Robert De Niro, papa poule. La première fois que De Niro a franchi le seuil des Bains, le patron des lieux est venu à lui en lui disant qu'il avait adoré « Casino », le film qu'il venait de tourner avec Martin Scorsese. « Ça... c'était l'erreur, écrit-il. [...] Sa réaction m'a glacé [...] je venais de lui déclarer que son film était génial et il m'a répondu par une moue — cette façon de plisser la gueule avant de regarder par-dessus mon épaule [...]. En le voyant me tourner le dos, j'ai pensé : Hubert, tu viens de faire une connerie. » Mais « Bobby » est revenu et Boukobza l'a cette fois complimenté pour ses... boutons de manchette. Et là, bingo. Début d'une longue amitié. Et lorsque l'acteur lui rendait de nouveau visite, c'était pour prendre Hubert à part et lui parler de ses enfants. Comment les élever ? De Niro apportait même leurs bulletins scolaires !

Grace Jones s'incruste. Tant qu'à être une diva, autant être à la hauteur de sa réputation. Boukobza raconte comment il a lancé un village chic sur les hauteurs de Tanger en puisant les people dans sa clientèle.
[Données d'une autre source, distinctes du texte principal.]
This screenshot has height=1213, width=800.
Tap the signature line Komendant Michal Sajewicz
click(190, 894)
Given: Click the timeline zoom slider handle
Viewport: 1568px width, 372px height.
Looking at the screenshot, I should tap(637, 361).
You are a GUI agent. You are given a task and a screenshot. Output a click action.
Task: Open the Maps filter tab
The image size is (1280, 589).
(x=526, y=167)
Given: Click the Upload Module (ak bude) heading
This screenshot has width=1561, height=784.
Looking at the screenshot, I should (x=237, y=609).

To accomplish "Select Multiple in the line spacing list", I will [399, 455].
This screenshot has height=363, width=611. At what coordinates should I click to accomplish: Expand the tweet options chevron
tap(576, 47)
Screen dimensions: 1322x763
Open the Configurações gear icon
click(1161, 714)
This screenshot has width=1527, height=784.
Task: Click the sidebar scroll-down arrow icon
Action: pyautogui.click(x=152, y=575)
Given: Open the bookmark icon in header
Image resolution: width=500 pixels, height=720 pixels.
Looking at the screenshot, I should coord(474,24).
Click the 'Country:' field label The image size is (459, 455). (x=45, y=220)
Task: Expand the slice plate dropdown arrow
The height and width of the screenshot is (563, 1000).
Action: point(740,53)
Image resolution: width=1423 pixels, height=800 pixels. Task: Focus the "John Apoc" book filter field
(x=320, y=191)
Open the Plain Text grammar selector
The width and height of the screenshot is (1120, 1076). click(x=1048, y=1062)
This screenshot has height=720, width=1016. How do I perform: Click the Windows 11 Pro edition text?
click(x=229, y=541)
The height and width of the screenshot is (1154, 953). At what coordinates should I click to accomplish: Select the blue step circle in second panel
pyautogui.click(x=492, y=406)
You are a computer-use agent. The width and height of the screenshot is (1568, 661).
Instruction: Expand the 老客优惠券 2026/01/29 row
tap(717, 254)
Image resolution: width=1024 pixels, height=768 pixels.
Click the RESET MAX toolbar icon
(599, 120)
Parmi eux, Grace Jones qui mettait cinq heures pour se préparer à la simple perspective d'un dîner. « Tout devait être tip-top, chaque resto, chaque portion, la serviette, le service, la baignoire [...] pour cette souveraine, qui nous a salués des deux bras [...] sans laisser un cent pour le personnel après s'être tapé l'incruste trois semaines. »

Jack Nicholson s'empiffre. La vedette de « Vol au-dessus d'un nid de coucou » a fait au patron des Bains l'une des plus fortes impressions. « Le type même du génie qui kiffe la vie. » A commencer par la nourriture. « Quand Jack me retrouvait à Paris [...], il me parlait de ce qu'il venait de manger [...]. Nicholson déjeune et dîne deux fois, en le vivant, puis en te le racontant, sans rien omettre. Avec le sang, la graisse, la sauce [...]. Chaque menu est une scène d'anthologie et ce Pantagruel d'outre-Atlantique ne se déplaçait jamais sans une horde de quinze à vingt convives. »

* « Dix mille et une nuits » d'Hubert Boukobza, avec Jean-François Kervéan, Ed. Robert Laffont, 298 pages, 20 €.